The way that pensions can be split when you divorce is complex, including being able to offset the amounts, defer payments and create attachment orders. So, we’d advise that you seek the help of the pensions advisory service. They can offer free advice and a mediation service for helping you resolve all of your pension worries.

landlord – whether you need to contact your landlord depends on whose name is on the tenancy and whether you are married or not. If you’re not married and the tenancy is in your name, you have the right to remain in the property and you will be fully liable for the rent. You can ask the other person to leave at any time. If the tenancy is in both your names, you need to decide who will remain in the property and let the landlord know that one name needs to come off the agreement. Your landlord will have to agree to the new terms and may want some proof that you’ll be able to pay the rent by yourself. If the tenancy is in your ex-partners name, things can be a little trickier, and in this instance, it would be best for you to speak to a specialist in housing law. You can access free advice on housing law from Shelter and if you need help sorting out who is going to stay, you should seek the help of a mediator, such as the Family Mediation Council.
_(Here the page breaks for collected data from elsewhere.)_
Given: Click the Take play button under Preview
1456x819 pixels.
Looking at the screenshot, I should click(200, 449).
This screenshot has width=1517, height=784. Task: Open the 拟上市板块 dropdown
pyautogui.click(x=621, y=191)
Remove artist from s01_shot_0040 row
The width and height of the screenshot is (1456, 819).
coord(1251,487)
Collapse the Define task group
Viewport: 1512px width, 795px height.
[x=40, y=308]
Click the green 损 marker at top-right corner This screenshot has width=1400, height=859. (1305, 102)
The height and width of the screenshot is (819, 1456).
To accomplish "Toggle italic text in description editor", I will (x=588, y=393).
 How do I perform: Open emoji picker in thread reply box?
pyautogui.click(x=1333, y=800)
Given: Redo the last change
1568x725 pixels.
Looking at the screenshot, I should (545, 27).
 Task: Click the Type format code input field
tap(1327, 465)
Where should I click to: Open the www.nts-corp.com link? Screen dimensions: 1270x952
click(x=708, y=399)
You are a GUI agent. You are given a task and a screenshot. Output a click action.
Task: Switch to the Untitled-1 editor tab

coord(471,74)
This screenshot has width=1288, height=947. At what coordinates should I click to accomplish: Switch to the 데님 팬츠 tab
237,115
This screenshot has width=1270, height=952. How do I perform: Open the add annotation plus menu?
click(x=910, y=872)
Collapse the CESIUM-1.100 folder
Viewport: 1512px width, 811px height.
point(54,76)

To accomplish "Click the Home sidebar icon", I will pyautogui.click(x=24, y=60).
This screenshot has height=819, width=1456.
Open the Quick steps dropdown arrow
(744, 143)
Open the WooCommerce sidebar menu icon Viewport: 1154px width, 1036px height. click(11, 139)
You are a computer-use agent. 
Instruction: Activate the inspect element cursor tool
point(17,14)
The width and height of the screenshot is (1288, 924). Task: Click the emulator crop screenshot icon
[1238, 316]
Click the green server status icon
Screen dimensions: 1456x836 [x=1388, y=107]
Make a list of what you own 

It may seem silly, but if the split becomes really acrimonious it may be useful to have a list of what you own and what your ex-partner owns. You could even take photos to prevent any misunderstanding, when it comes to dividing up the contents of your property. In England and Wales, as a general rule, you will get to keep what you own, but that doesn’t mean that your partner can’t make a claim on it.  If you’re separating or dissolving a marriage or civil partnership in Northern Ireland, any money in a joint account will belong to you both equally. The only way this would change, would be if a court decided it.

If you live in Scotland, any money that you paid into a joint account whilst you were married or in a civil partnership is usually shared equally between you both, unless you can prove that you paid in more money than your partner, in which case, you may be able to claim a larger share of it. If you were living together, but were not married, any money that went into the account for paying everyday expenses would be classed as belonging to your both.    

You should include everything that’s yours, or that you have a joint claim to, that includes physical property as well as savings, bonds, shares and the like too.

Don’t do anything you’ll regret

Doing anything that would cause your ex-partner unnecessary financial problems would be a mistake, as it’ll only make matters worse. As would agreeing to make the monthly payments on things and then not doing it. As we’ve already mentioned earlier, the other thing you should avoid doing, unless you feel you need to in order to protect yourself from being left penniless, is freeze a bank account that you both access to.

Okay, we hope that’s given you a head start on sorting out your finances after a split. But, do bear in mind that this is not a complete list, you may have other financial assets, such as shares, you need to divide up. If you do, we’d advise that you get help with this, as the law for these are can be very complex.